We’re using a common statistical test all wrong. Statisticians want to fix that.

After reading too many papers that either are not reproducible or contain statistical errors (or both), the American Statistical Association (ASA) has been roused to action. Today the group released six principles for the use and interpretation of p values. P-values are used to search for differences between groups or treatments, to evaluate relationships between variables of interest, and for many other purposes.  But the ASA says they are widely misused. Here are the six principles from the ASA statement:

1. P-values can indicate how incompatible the data are with a specified statistical model.
2. P-values do not measure the probability that the studied hypothesis is true, or the probability that the data were produced by random chance alone.
3. Scientific conclusions and business or policy decisions should not be based only on whether a p-value passes a specific threshold.
4. Proper inference requires full reporting and transparency.
5. A p-value, or statistical significance, does not measure the size of an effect or the importance of a result.
6. By itself, a p-value does not provide a good measure of evidence regarding a model or hypothesis.

## Task set
**a)** Write out the records from the line containing "Given: Open the Any connection dropdown" through the final line of the records, inclusive, omitting the pictures.
**b)** Continue the text on the statisticians' principles for p-values from the point at which it ends.
The records that come next bear no relation to the text on the misuse of p-values.

(Rows of pointing data)
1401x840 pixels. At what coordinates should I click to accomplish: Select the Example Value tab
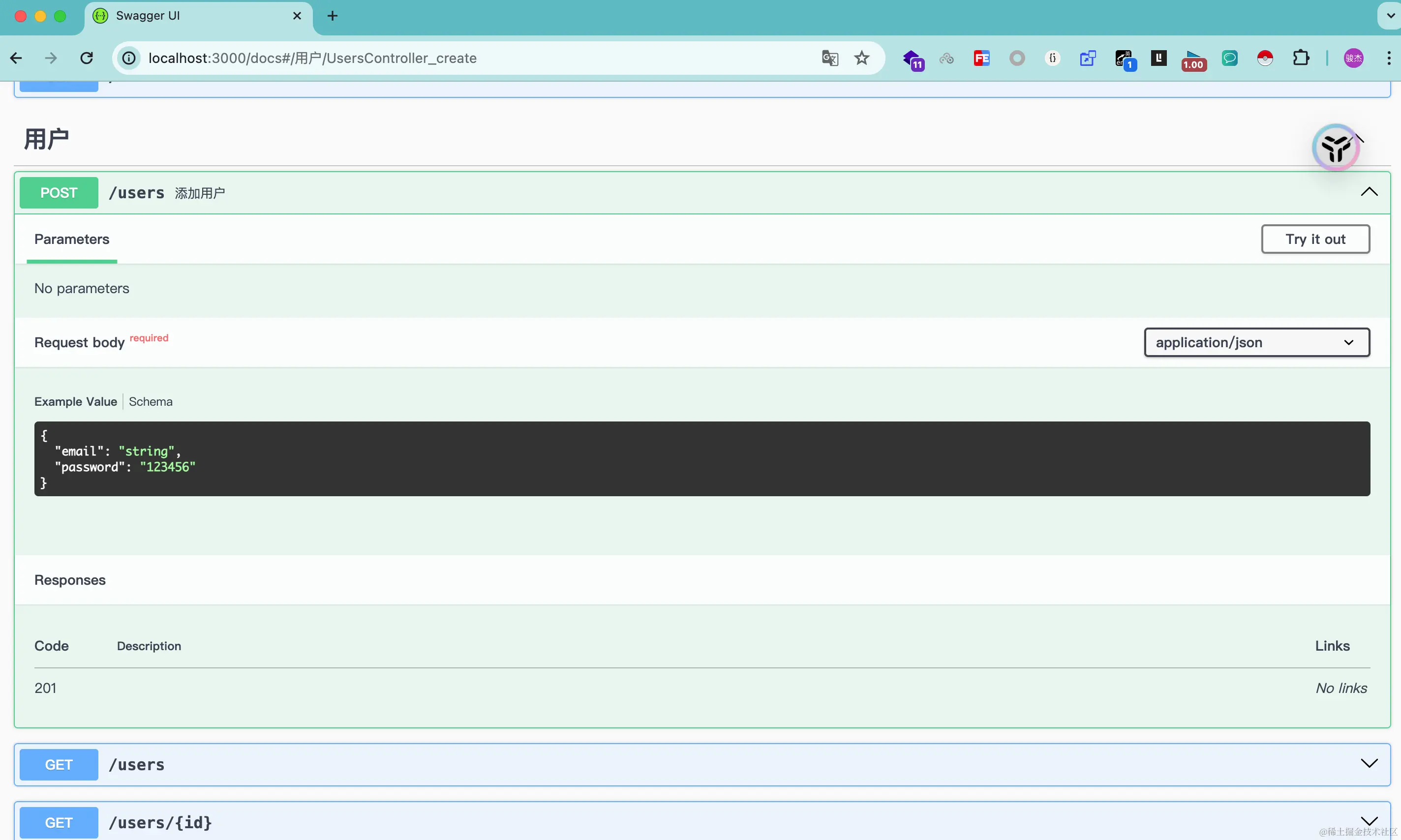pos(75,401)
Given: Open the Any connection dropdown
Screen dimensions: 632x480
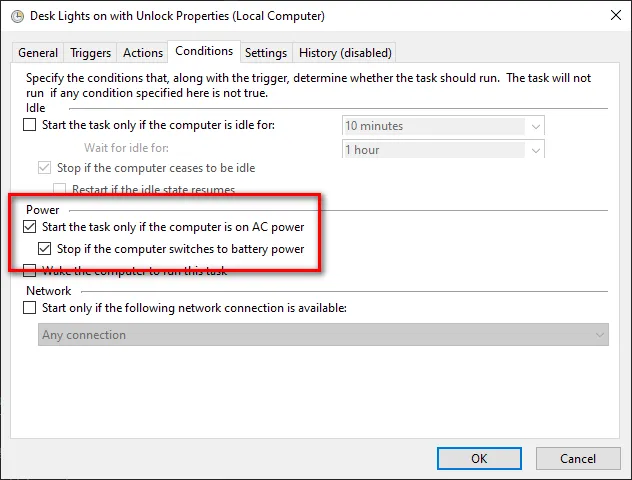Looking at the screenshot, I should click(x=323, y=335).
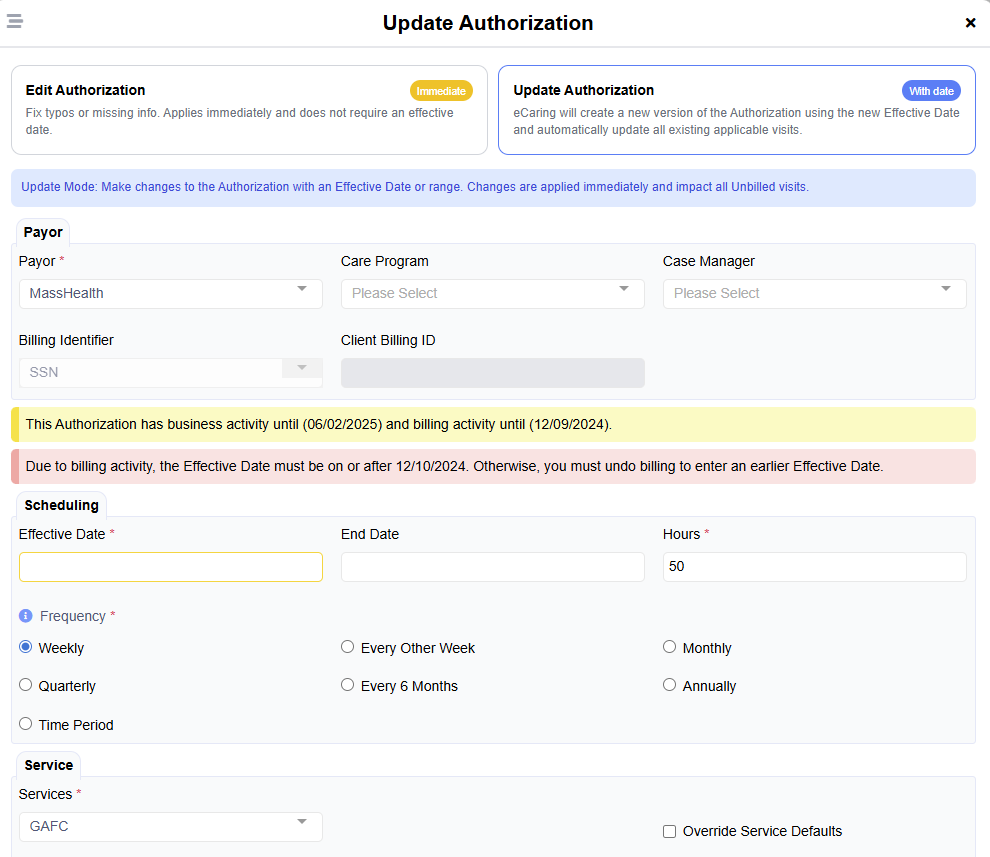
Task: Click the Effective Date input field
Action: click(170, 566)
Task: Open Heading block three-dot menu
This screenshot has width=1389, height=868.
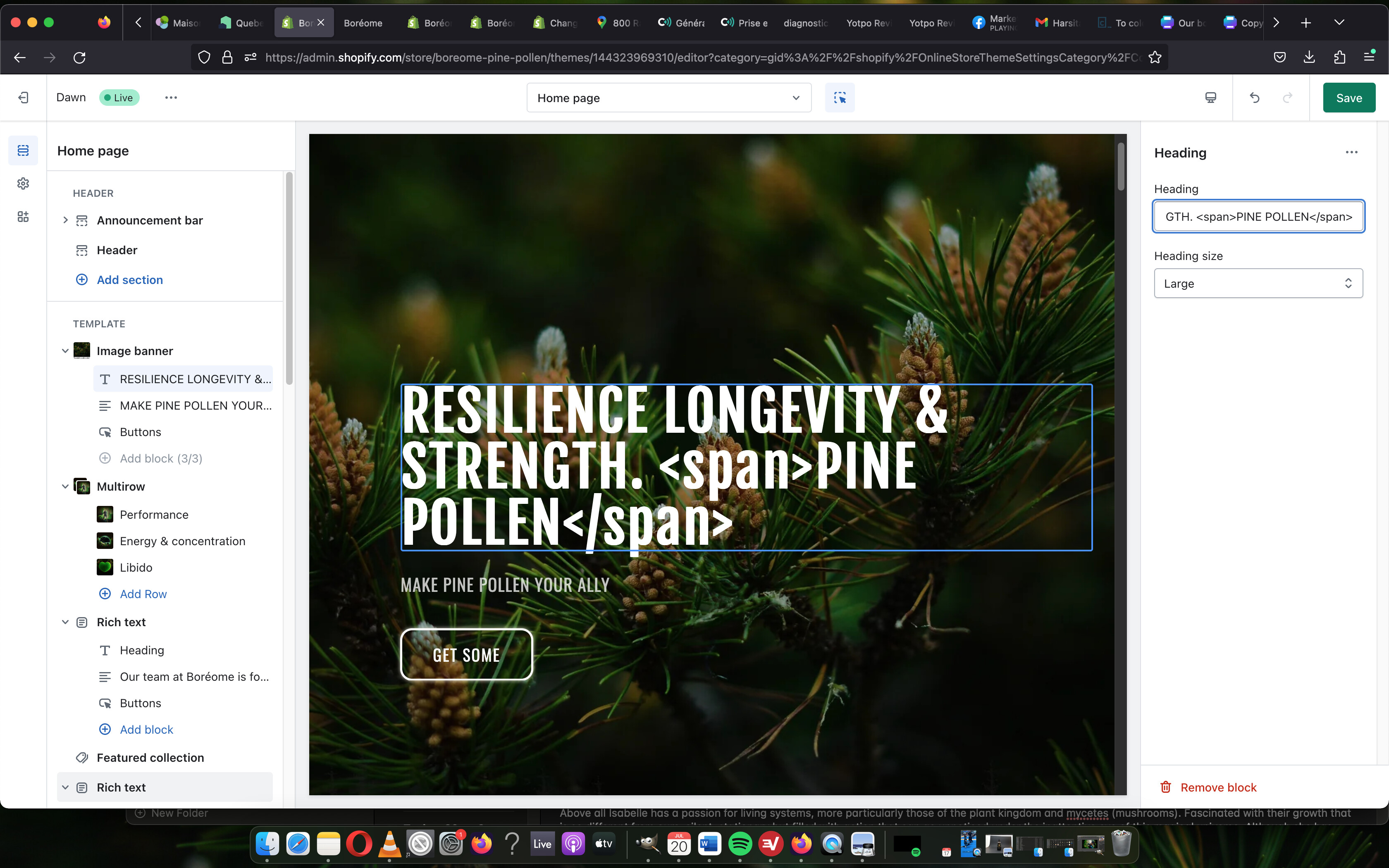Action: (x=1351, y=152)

## Expected outputs
**a)**
Given: Open the Any connection dropdown
Screen dimensions: 632x480
Looking at the screenshot, I should click(x=323, y=335).
Task: Click the Effective Date input field
Action: click(170, 566)
Task: Open Heading block three-dot menu
This screenshot has width=1389, height=868.
Action: (x=1351, y=152)

**b)**
We spoke with Ron Wasserstein, ASA’s executive director, about the new principles.

Ron Wasserstein: We were inspired to act because of the growing recognition of a reproducibility crisis in science (see, for example, the National Academy of Sciences recent report) and a tendency to blame statistical methods for the problem.  The fact that editors of a scholarly journal – Basic and Applied Social Psychology — were so frustrated with research that misused and misinterpreted p-values that they decided to ban them in 2015 confirmed that a crisis of confidence was at hand, and we could no longer stand idly by.

Retraction Watch: Some of the principles seem straightforward, but I was curious about #2 – I often hear people describe the purpose of a p value as a way to estimate the probability the data were produced by random chance alone. Why is that a false belief?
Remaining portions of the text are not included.